Volunteering in association with the Royal Statistical Society as the primary statistician analysing data from a large-scale patient survey.

  • Conducting quantitative analysis across three manuscripts with medical researchers from the University of Cambridge
  • Developing data sharing framework to enable research reusability while ensuring patient privacy, reducing administrative overhead for PVRI

(August 2024 - September 2024) AI Safety Engineer - Arcadia Impact, AISI

  • Implemented a multimodal, zero- and multi-shot benchmark (MathVista) into AISI's Inspect framework and evaluated the performance against existing and novel models. Link.

Education

(2018 - 2022) University of Oxford, Integrated Master's in Mathematics (MMath)

Areas of focus:

  • Statistics
  • Machine learning and deep learning
  • Numerical methods
  • Computational biology

Projects:

  • Master's thesis: Statistical behaviour of protein folding and Markov modelling
  • Master's project: Impact of adversarial training on natural accuracy in CNNs
  • Bachelor's thesis: Novel algorithm for solving overdetermined systems of matricies

(2016 - 2018) King's College London Mathematics School

A-Levels: Mathematics (A*), Further Mathematics (A*), Physics (A)

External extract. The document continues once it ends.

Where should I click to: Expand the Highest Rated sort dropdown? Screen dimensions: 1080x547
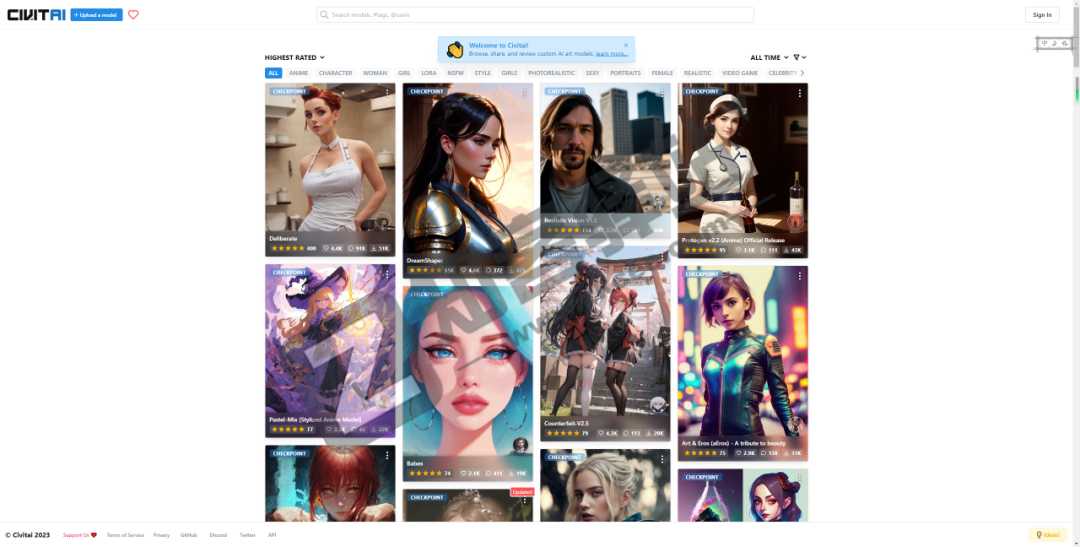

AS-Levels: Computer Science - Python (A), Further Additional Mathematics (A)

Expertise

Python: 5+ years of experience with standards such as PEP8, type hinting, and testing. Selected libraries:

  • Data analysis and processing: Polars, Pandas, NumPy, SciPy, PySpark
  • Machine Learning: Scikit-Learn, TensorFlow, OpenAI, LangChain, PyTorch, Keras
  • Visualisations: Plotly, Matplotlib

Cloud: Set up end-to-end data pipelines from scratch and managed a migration from AWS to Azure.

  • Azure: Batch, Blob storage, App Services, Database (PostgresSQL)
  • AWS: Batch, S3, Lambda, EC2
  • GCP: BigQuery, Looker

General software engineering: Version control & CI/CD (git) with semantic versioning and conventional commits, Linux (Debian-based) on desktop and server, and containerisation (Docker).

General data science: SQL, multimodal data, particular aptitude for quantitative analysis of time series and sensor data, and building robust and explainable machine learning models.

Publications

  • J. Newman, S. Munagala, M. Fay, G. Fischer, M. Granato, L. Howard, M. Kurzyna, L. Macdonald, G. Meszaros, E. Otter, M. Stone, K. Bunclark, M. Toshner, M. Tschida, PVRI IDDI Patient Engagement & Empowerment Workstream, PH GPS Consortium, J. Pepke-Zaba. 2024. Pulmonary Hypertension Global Patient Survey: a preliminary overview. [Poster]. European Respiratory Society Congress 2024, 7 September - 11 September. Vienna, Austria.
    • Winner of European Respiratory Society & European Lung Foundation Travel Grant for Best Abstract in Patient-Centered Research
  • J. Newman, S. Munagala, M. Granato, M. Kurzyna, L. MacDonald, G. Meszaros, E. Otter, M. Stone, M. Toshner, M. Tschida, J. Pepke-Zaba. 2024. Pulmonary Hypertension Global Patient Survey: a preliminary overview. [Poster]. 7th World Symposium On Pulmonary Hypertension, 29 June - 1 July. Barcelona, Spain.
  • S. Munagala (inventor), T. Routledge (inventor), BIOStress Lab Ltd. (applicant) Measurement of Physical Stress Response. [Pending Patent] (Patent Application Number GB2402167.7) Patents Journal Number 7037, UK Intellectual Property Office, Lodged: 16 February 2024.